Required work
Print the data verbatim. Leave every image out.

Source information
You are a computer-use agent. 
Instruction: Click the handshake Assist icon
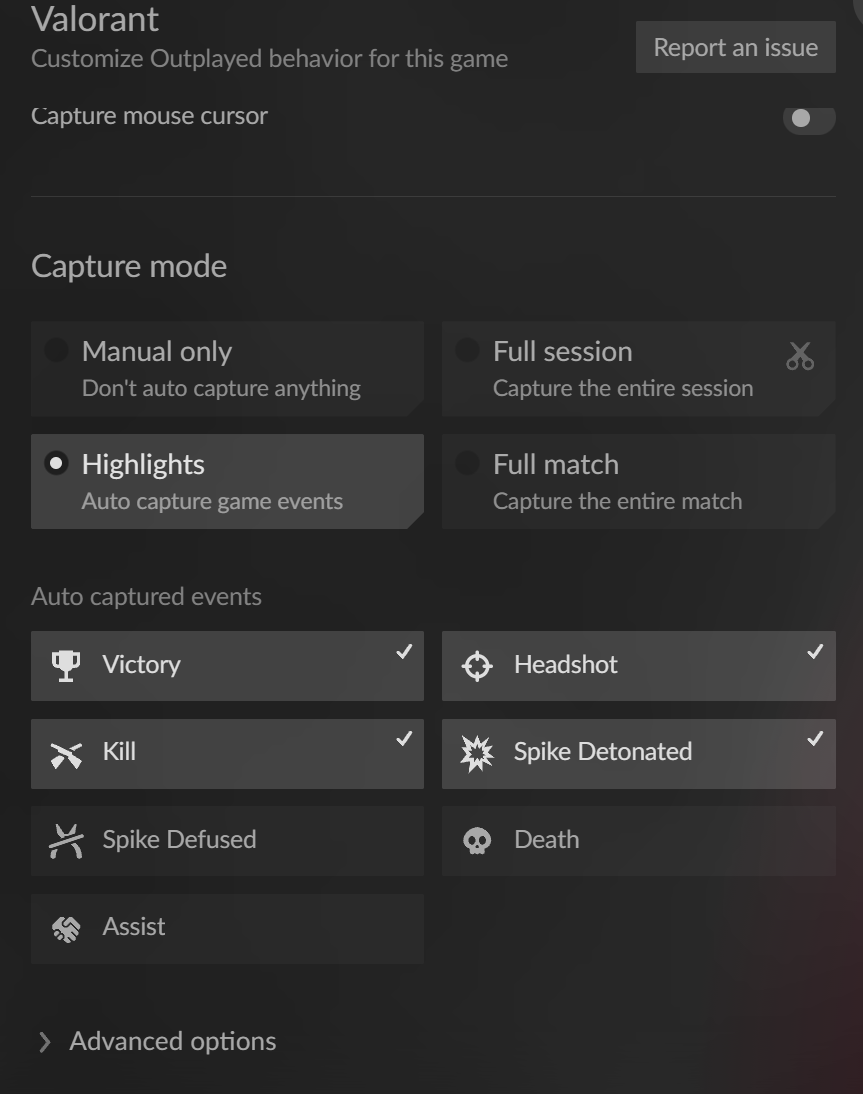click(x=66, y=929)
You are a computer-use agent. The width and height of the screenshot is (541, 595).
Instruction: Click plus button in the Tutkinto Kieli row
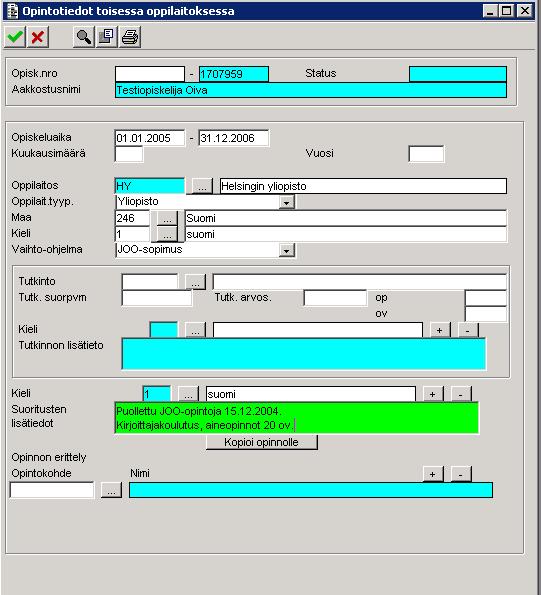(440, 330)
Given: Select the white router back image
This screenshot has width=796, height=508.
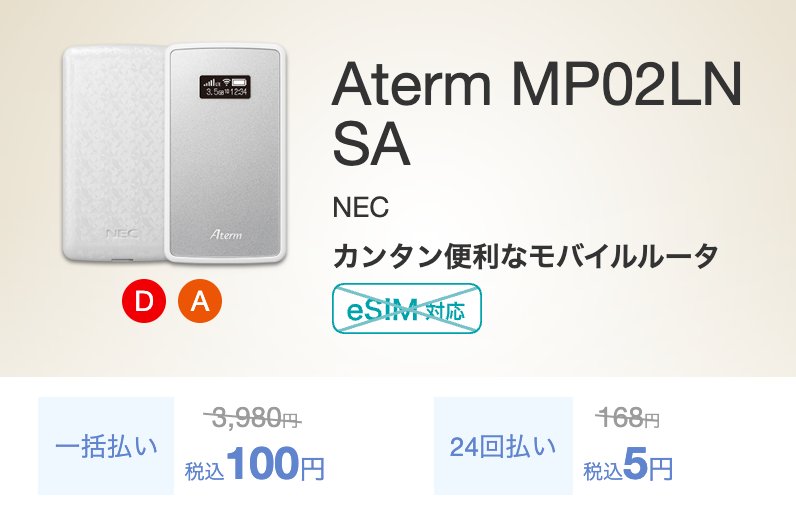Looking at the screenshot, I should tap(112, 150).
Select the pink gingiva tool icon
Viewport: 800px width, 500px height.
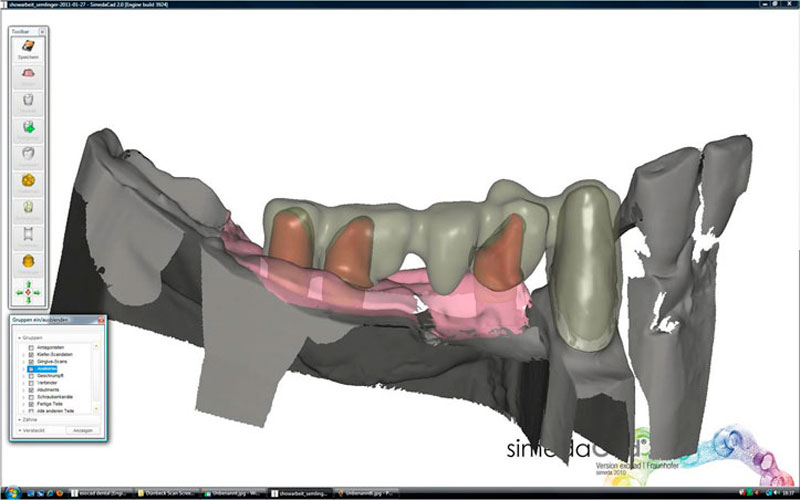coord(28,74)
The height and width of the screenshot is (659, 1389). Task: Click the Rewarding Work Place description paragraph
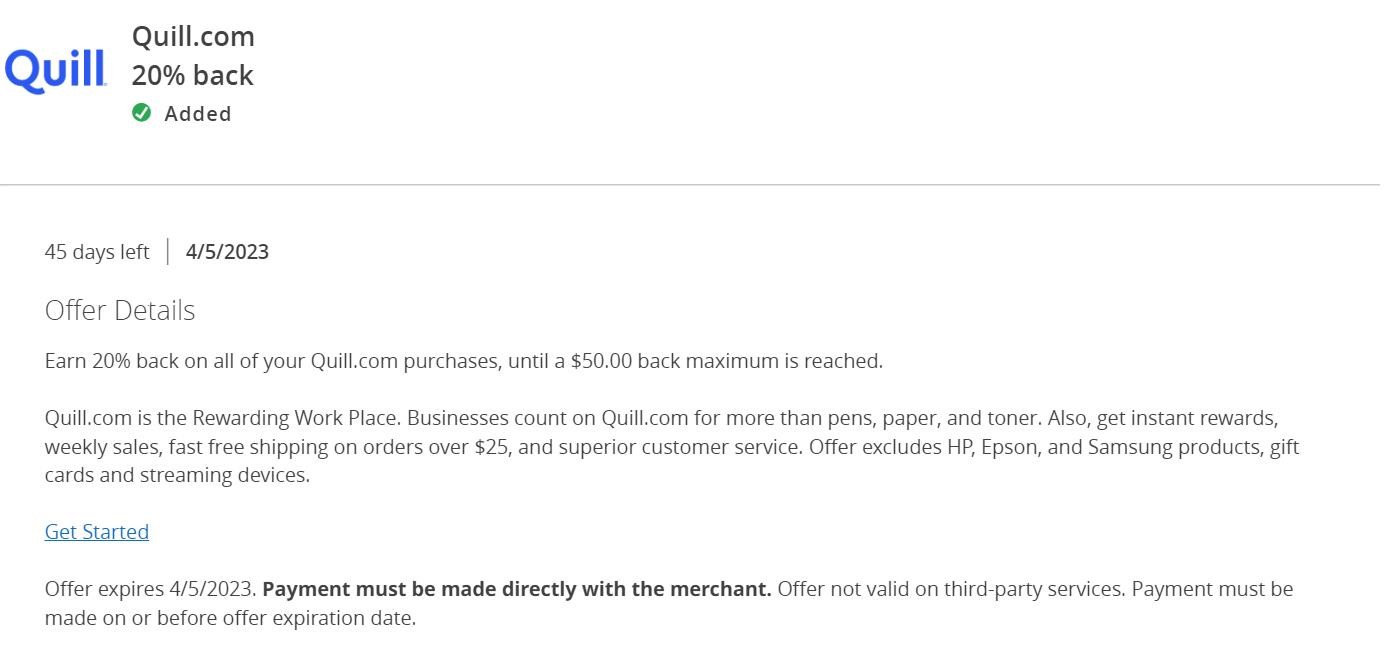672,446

Solved problem
You are a computer-use agent. 
Instruction: Click the handshake Assist icon
click(x=66, y=929)
You are a computer-use agent. The width and height of the screenshot is (541, 595).
Instruction: Click plus button in the Tutkinto Kieli row
(440, 330)
Given: Select the white router back image
This screenshot has width=796, height=508.
Looking at the screenshot, I should tap(112, 150).
Select the pink gingiva tool icon
Viewport: 800px width, 500px height.
coord(28,74)
The height and width of the screenshot is (659, 1389). Task: Click the Rewarding Work Place description paragraph
672,446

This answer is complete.